Published November 26, 2014

Headline

Higher and higher

It is in human nature to push back the frontiers of what is possible. Modern humans left Africa and conquered the world. During their exploration, they met other humans who had already colonized the most improbable places tens of thousands of years earlier, maybe themselves being driven by the same urge to discover new horizons. Among the most challenging dwelling places is the Tibetan plateau, with an average elevation exceeding 4,500 meters. At this altitude, the oxygen concentration is only 60% of that available at sea level. Nevertheless, the Tibetan plateau is thought to have been inhabited for some 25,000 years.

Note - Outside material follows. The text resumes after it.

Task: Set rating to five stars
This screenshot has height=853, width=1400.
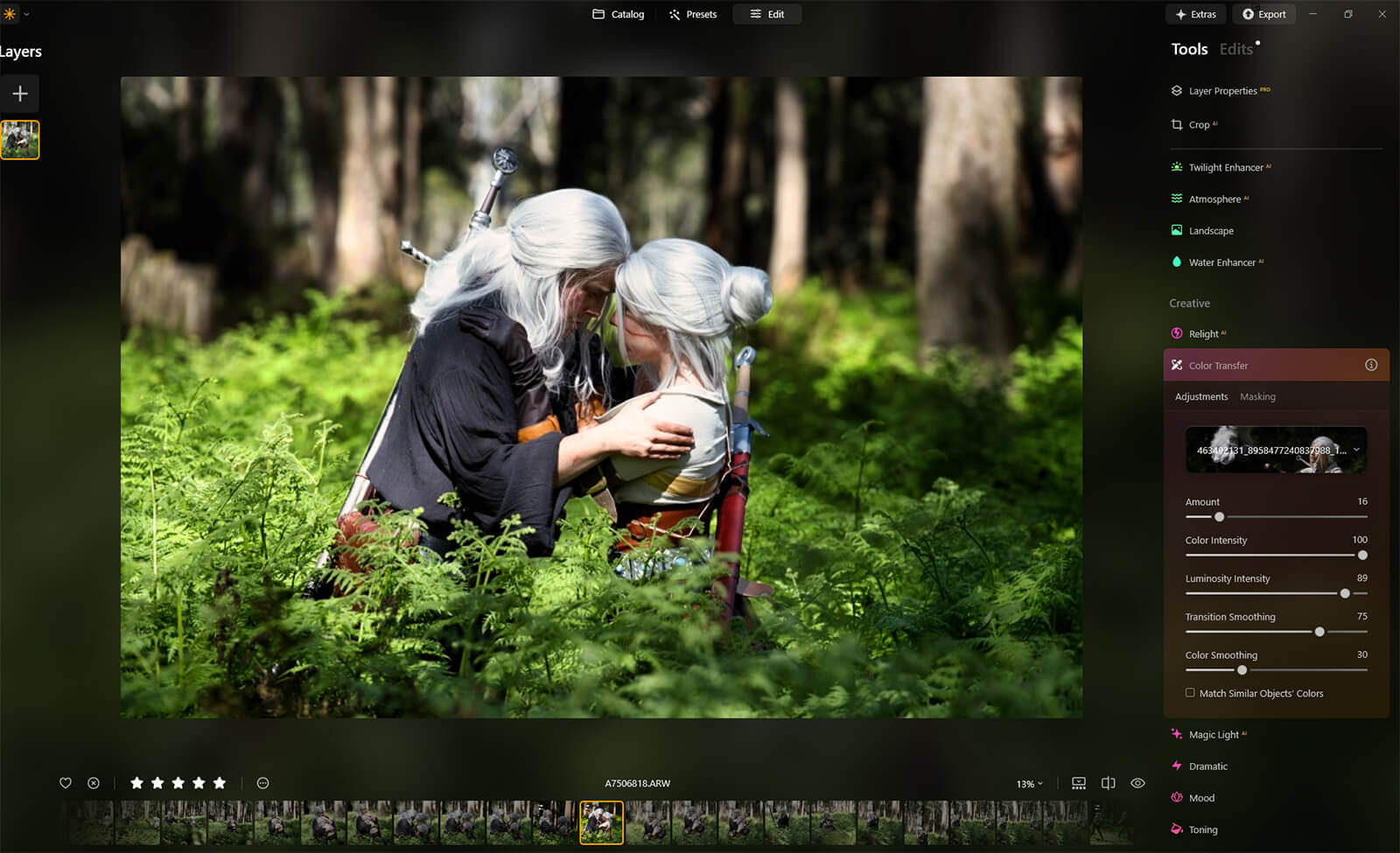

To maintain oxygen homeostasis at high altitude (over 2,500 meters), the body responds in various ways, including increasing ventilation over the short term and increasing red blood cell production over the long term (see review). Hypoxia-inducible factor (HIF) plays a key role in the regulation of gene transcription in this process. HIF is a dimer composed of a common subunit beta, called ARNT, and 1 of 3 alpha subunits, called HIF1A, EPAS1, or HIF3A. Under normoxic conditions, HIFs-alpha are hydroxylated by prolyl hydroxylases EGLN1 (also known as PHD2), EGLN2 or EGLN3. Hydroxylation allows interaction with an E3-ubiquitin ligase, named VHL, followed by proteasomal degradation. Under hypoxic conditions, hydroxylation is arrested and HIFs-alpha are stabilized. They dimerize with ARNT and initiate the hypoxia response transcriptional program, which includes the stimulation of erythropoiesis. Strikingly, Tibetans exhibit a blunted erythropoietic response and their hemoglobin concentration is maintained at values expected at sea-level.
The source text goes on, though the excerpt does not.